I am all about working with the best yarn you can afford, but I am a real believer in function. A new knitter who has never participated in a fiber art before is not going to knit with the expensive lovely stuff; I know that I didn’t. I started knitting at the age of 20 and I used the cheapest yarn I could find. I would go to the big-box stores and buy really cheap yarn; that is what worked for me. I went into an LYS at one point and say yarn that was $20 a ball and thought people were crazy for paying that price.
At that point in my life, I was a poor student who had just graduated. I had not found a job yet and I was working for minimum wage. I didn’t have the spare expenses for expensive yarn anyway. I think it was a really great to get experience with yarn that was not going to break my budget, because I messed things up a lot. As someone who is self-taught, I ripped things out, I cut the yarn and knotted it; there were many MANY knitting faux pas committed in the early days of my experience.
The very first expensive yarn I bought was to make Paul a sweater from Rowan Drift. I just wanted something think that would knit up quickly, I had not yet developed the patience that I have now. The problem with this thick quick knit, was that it is too warm and Paul can’t stand to wear it. I think that would have been a problem with anything I had knit him though. If it wasn’t lace he would have been too warm.
From then on, I learned more about different fibers and what they were used for, but acrylic still has it’s place in my life. I would never knit something big out of acrylic, but a baby blanket? Yes. A sweater for a small child that will see a lot of washing? Yes. Anything like slippers, that will see a lot of wear and need to be thrown in the wash, I will absolutely use acrylic. Several of my friends have had children recently and anything I made was from acrylic.

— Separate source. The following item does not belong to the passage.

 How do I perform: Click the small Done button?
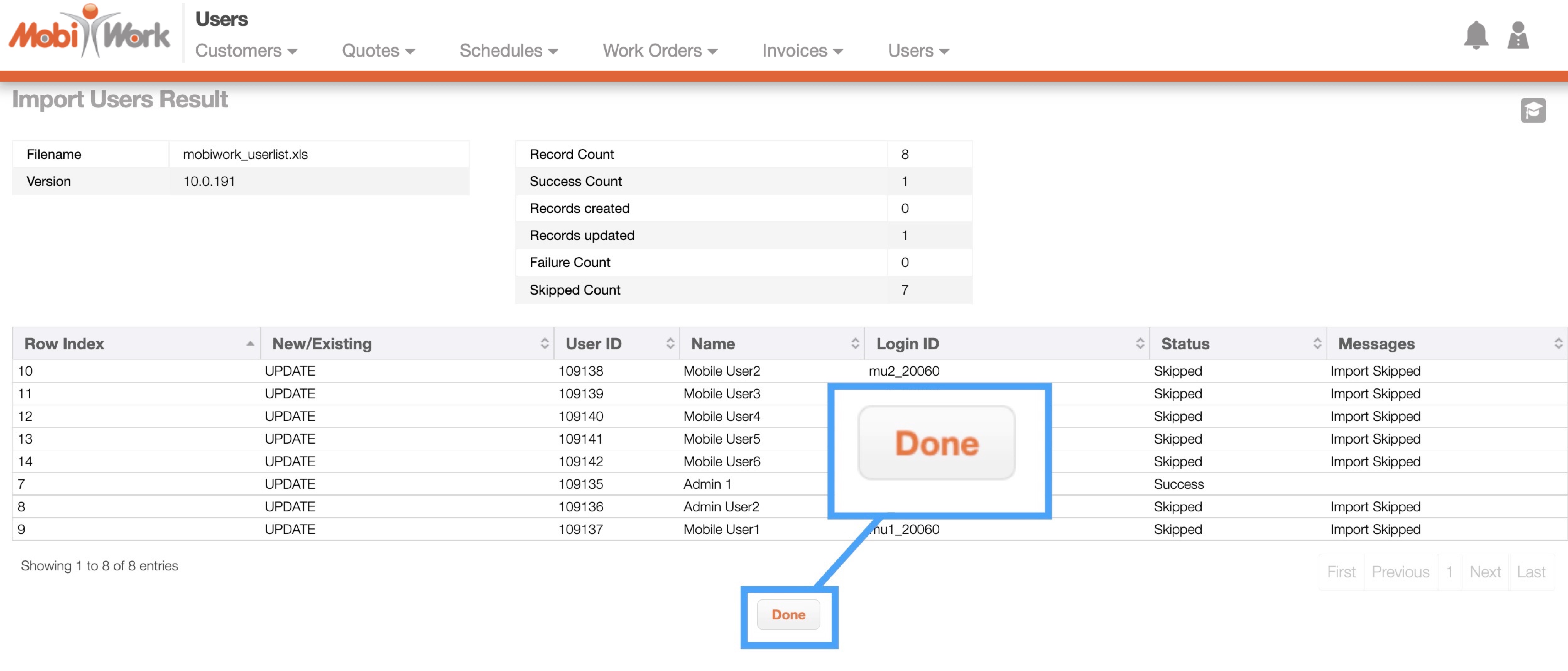tap(788, 614)
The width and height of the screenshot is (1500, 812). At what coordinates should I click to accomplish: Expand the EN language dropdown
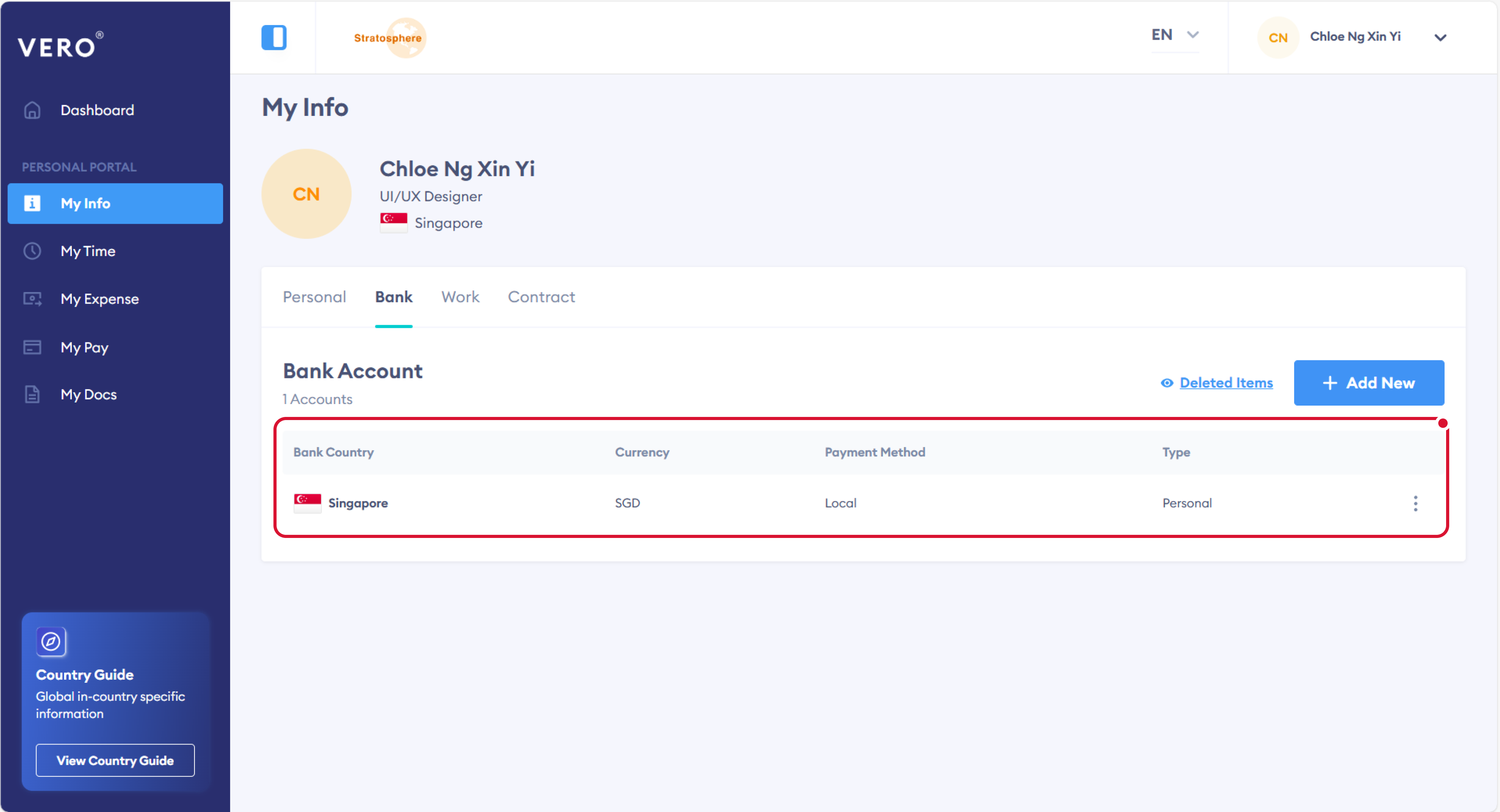(1174, 35)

Those are things that are not going to be heirlooms though. If I were going for the heirloom side of the fence, I would knit a christening outfit, or something extremely intricate with a beautiful fiber. I would also make sure the recipient would appreciate it first. There is no point in knitting a lovely article of clothing or a blanket if it is not going to be cherished and appreciated. I find most non-knitters, don’t realize how much work goes into a sweater, an afghan, mittens or socks. They just assume because you are knitting that you will do it for anyone. This was an episode on the Knitmore Girls podcast, the link to that particular episode is here. I think I will write a post about this topic next week and give you my own views on the subject. I am going off on a tangent here though.

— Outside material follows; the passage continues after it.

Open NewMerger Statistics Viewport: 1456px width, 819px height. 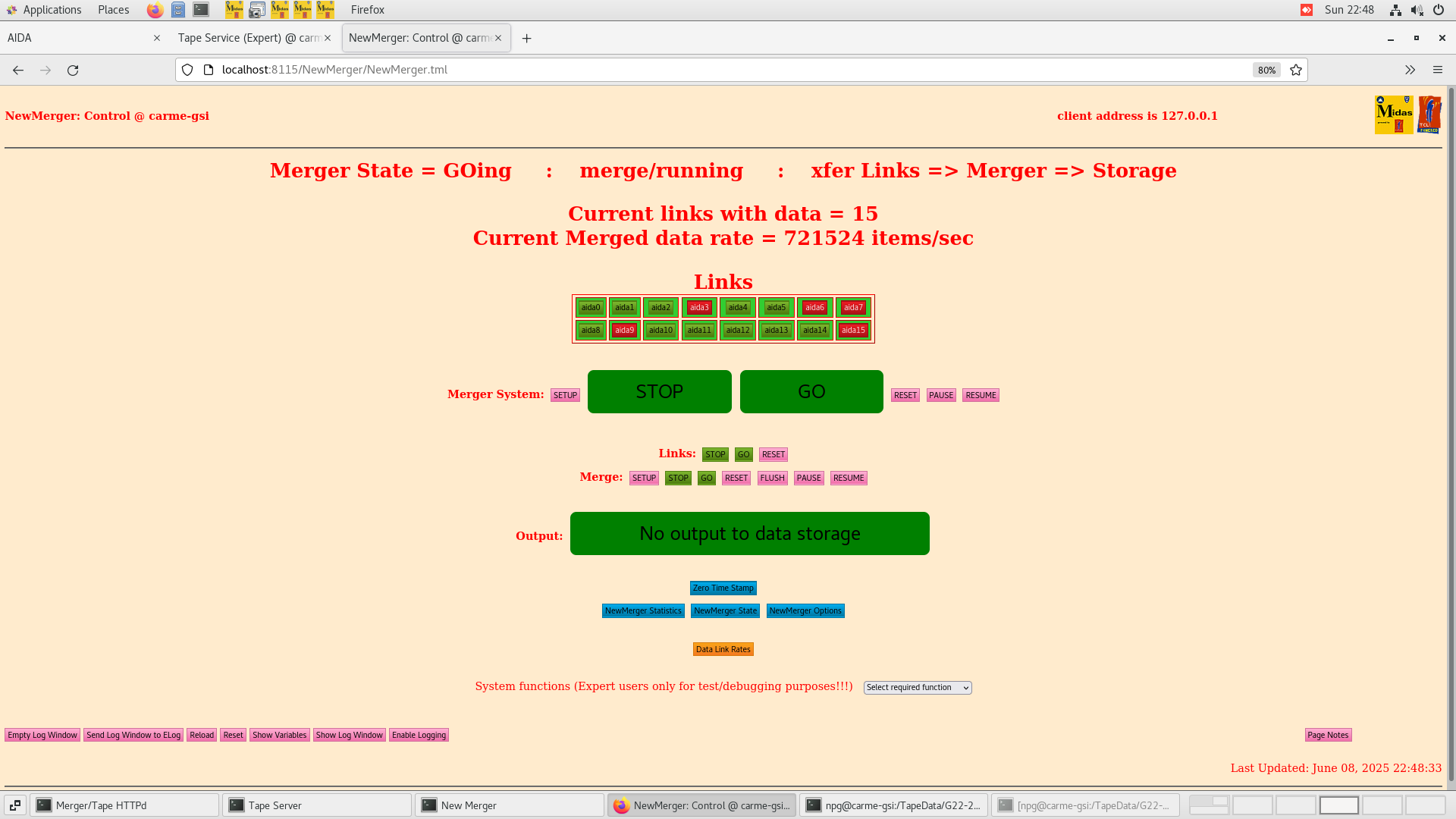642,610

What I am trying to say is, acrylic is not scratchy, or horrible in any way shape or form. I have heard that it used to be a lot worse than it is now. You can get it in a huge variety of textures and colours to make garments that are hard wearing and easy maintenance. If I get suckered into knitting something for someone and they’re not paying me, I usually make it out of acrylic, because it is more likely to survive. The more you wash it, the softer it gets. While there are definite advantages to working with nice yarn, I would not turn my nose up at acrylic because there is a place for everything in your stash. Unless you have SABLE –ed out (Stash Amassed Beyond Life Expectancy), then it might be time to get rid of a couple skeins.